◆ DATA IN THIS EXERCISE:
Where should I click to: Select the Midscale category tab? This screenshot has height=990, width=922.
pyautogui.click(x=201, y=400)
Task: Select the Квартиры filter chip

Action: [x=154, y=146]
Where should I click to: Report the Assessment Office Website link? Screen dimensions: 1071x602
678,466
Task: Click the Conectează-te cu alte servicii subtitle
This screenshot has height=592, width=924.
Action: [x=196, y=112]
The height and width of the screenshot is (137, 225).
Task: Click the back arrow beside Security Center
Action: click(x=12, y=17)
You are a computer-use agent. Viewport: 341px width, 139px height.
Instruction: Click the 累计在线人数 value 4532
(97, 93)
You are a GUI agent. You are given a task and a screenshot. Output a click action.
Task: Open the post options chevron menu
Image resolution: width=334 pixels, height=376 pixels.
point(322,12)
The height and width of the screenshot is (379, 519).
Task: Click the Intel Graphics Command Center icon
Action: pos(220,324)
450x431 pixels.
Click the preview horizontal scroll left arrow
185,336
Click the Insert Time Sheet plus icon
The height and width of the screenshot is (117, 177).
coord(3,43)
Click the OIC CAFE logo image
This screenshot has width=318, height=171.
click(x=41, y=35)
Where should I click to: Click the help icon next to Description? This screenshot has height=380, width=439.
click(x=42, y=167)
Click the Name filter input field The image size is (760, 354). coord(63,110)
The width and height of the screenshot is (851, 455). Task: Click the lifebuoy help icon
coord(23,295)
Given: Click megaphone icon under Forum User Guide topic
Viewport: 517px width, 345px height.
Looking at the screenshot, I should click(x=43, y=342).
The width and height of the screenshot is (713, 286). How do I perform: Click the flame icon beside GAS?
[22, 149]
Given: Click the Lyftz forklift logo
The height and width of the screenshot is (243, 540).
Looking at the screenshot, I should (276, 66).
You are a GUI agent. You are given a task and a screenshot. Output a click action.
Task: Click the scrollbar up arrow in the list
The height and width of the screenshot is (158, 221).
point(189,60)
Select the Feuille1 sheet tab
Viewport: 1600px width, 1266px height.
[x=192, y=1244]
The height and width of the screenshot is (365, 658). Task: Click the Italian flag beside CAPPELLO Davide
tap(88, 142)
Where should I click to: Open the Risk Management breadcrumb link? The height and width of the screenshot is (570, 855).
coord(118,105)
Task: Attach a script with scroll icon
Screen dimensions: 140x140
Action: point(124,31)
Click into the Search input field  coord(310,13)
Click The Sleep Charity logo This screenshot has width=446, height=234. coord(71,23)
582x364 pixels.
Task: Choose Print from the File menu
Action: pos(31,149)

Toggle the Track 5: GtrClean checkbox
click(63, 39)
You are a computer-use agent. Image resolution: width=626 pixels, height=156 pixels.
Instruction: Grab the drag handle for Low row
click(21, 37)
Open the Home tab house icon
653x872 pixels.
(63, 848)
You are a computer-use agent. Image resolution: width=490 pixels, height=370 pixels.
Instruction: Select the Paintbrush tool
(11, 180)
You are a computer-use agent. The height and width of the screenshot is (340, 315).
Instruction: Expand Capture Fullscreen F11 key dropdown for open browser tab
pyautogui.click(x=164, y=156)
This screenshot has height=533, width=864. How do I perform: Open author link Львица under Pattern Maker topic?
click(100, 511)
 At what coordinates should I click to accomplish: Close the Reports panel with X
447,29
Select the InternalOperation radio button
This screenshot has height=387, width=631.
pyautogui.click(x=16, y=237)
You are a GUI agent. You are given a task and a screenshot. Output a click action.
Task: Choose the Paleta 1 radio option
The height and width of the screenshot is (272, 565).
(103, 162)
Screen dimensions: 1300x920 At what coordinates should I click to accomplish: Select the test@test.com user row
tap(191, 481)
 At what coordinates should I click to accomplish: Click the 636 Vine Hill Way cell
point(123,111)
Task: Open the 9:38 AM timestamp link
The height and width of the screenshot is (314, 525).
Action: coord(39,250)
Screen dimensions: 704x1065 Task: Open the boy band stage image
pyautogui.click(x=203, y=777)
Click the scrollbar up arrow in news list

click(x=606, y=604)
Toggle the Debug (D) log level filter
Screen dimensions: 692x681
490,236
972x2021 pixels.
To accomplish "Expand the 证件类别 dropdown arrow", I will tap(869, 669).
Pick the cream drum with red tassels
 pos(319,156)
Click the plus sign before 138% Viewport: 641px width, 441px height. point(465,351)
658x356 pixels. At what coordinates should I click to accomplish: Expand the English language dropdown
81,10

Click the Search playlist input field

◆ THE TASK:
From the first line down to the last, give the records again exactly.

◆ SOLUTION TO THE PROBLEM:
Where should I click to: Select the Midscale category tab? This screenshot has height=990, width=922.
pyautogui.click(x=201, y=400)
Task: Select the Квартиры filter chip

Action: [x=154, y=146]
Where should I click to: Report the Assessment Office Website link? Screen dimensions: 1071x602
678,466
Task: Click the Conectează-te cu alte servicii subtitle
This screenshot has height=592, width=924.
Action: [x=196, y=112]
The height and width of the screenshot is (137, 225).
Task: Click the back arrow beside Security Center
Action: click(x=12, y=17)
You are a computer-use agent. Viewport: 341px width, 139px height.
Instruction: Click the 累计在线人数 value 4532
(97, 93)
You are a GUI agent. You are given a task and a screenshot. Output a click action.
Task: Open the post options chevron menu
Image resolution: width=334 pixels, height=376 pixels.
point(322,12)
The height and width of the screenshot is (379, 519).
Task: Click the Intel Graphics Command Center icon
Action: pos(220,324)
450x431 pixels.
Click the preview horizontal scroll left arrow
185,336
Click the Insert Time Sheet plus icon
The height and width of the screenshot is (117, 177).
coord(3,43)
Click the OIC CAFE logo image
This screenshot has width=318, height=171.
click(x=41, y=35)
Where should I click to: Click the help icon next to Description? This screenshot has height=380, width=439.
click(x=42, y=167)
Click the Name filter input field The image size is (760, 354). coord(63,110)
The width and height of the screenshot is (851, 455). Task: Click the lifebuoy help icon
coord(23,295)
Given: Click megaphone icon under Forum User Guide topic
Viewport: 517px width, 345px height.
Looking at the screenshot, I should click(x=43, y=342).
The width and height of the screenshot is (713, 286). How do I perform: Click the flame icon beside GAS?
[22, 149]
Given: Click the Lyftz forklift logo
The height and width of the screenshot is (243, 540).
Looking at the screenshot, I should (276, 66).
You are a GUI agent. You are given a task and a screenshot. Output a click action.
Task: Click the scrollbar up arrow in the list
The height and width of the screenshot is (158, 221).
point(189,60)
Select the Feuille1 sheet tab
Viewport: 1600px width, 1266px height.
[x=192, y=1244]
The height and width of the screenshot is (365, 658). Task: Click the Italian flag beside CAPPELLO Davide
tap(88, 142)
Where should I click to: Open the Risk Management breadcrumb link? The height and width of the screenshot is (570, 855).
coord(118,105)
Task: Attach a script with scroll icon
Screen dimensions: 140x140
Action: point(124,31)
Click into the Search input field  coord(310,13)
Click The Sleep Charity logo This screenshot has width=446, height=234. coord(71,23)
582x364 pixels.
Task: Choose Print from the File menu
Action: pos(31,149)

Toggle the Track 5: GtrClean checkbox
click(63, 39)
You are a computer-use agent. Image resolution: width=626 pixels, height=156 pixels.
Instruction: Grab the drag handle for Low row
click(21, 37)
Open the Home tab house icon
653x872 pixels.
(63, 848)
You are a computer-use agent. Image resolution: width=490 pixels, height=370 pixels.
Instruction: Select the Paintbrush tool
(11, 180)
You are a computer-use agent. The height and width of the screenshot is (340, 315).
Instruction: Expand Capture Fullscreen F11 key dropdown for open browser tab
pyautogui.click(x=164, y=156)
This screenshot has height=533, width=864. How do I perform: Open author link Львица under Pattern Maker topic?
click(100, 511)
 At what coordinates should I click to accomplish: Close the Reports panel with X
447,29
Select the InternalOperation radio button
This screenshot has height=387, width=631.
pyautogui.click(x=16, y=237)
You are a GUI agent. You are given a task and a screenshot. Output a click action.
Task: Choose the Paleta 1 radio option
The height and width of the screenshot is (272, 565).
(103, 162)
Screen dimensions: 1300x920 At what coordinates should I click to accomplish: Select the test@test.com user row
tap(191, 481)
 At what coordinates should I click to accomplish: Click the 636 Vine Hill Way cell
point(123,111)
Task: Open the 9:38 AM timestamp link
The height and width of the screenshot is (314, 525).
Action: coord(39,250)
Screen dimensions: 704x1065 Task: Open the boy band stage image
pyautogui.click(x=203, y=777)
Click the scrollbar up arrow in news list

click(x=606, y=604)
Toggle the Debug (D) log level filter
Screen dimensions: 692x681
490,236
972x2021 pixels.
To accomplish "Expand the 证件类别 dropdown arrow", I will tap(869, 669).
Pick the cream drum with red tassels
 pos(319,156)
Click the plus sign before 138% Viewport: 641px width, 441px height. point(465,351)
658x356 pixels. At what coordinates should I click to accomplish: Expand the English language dropdown
81,10

Click the Search playlist input field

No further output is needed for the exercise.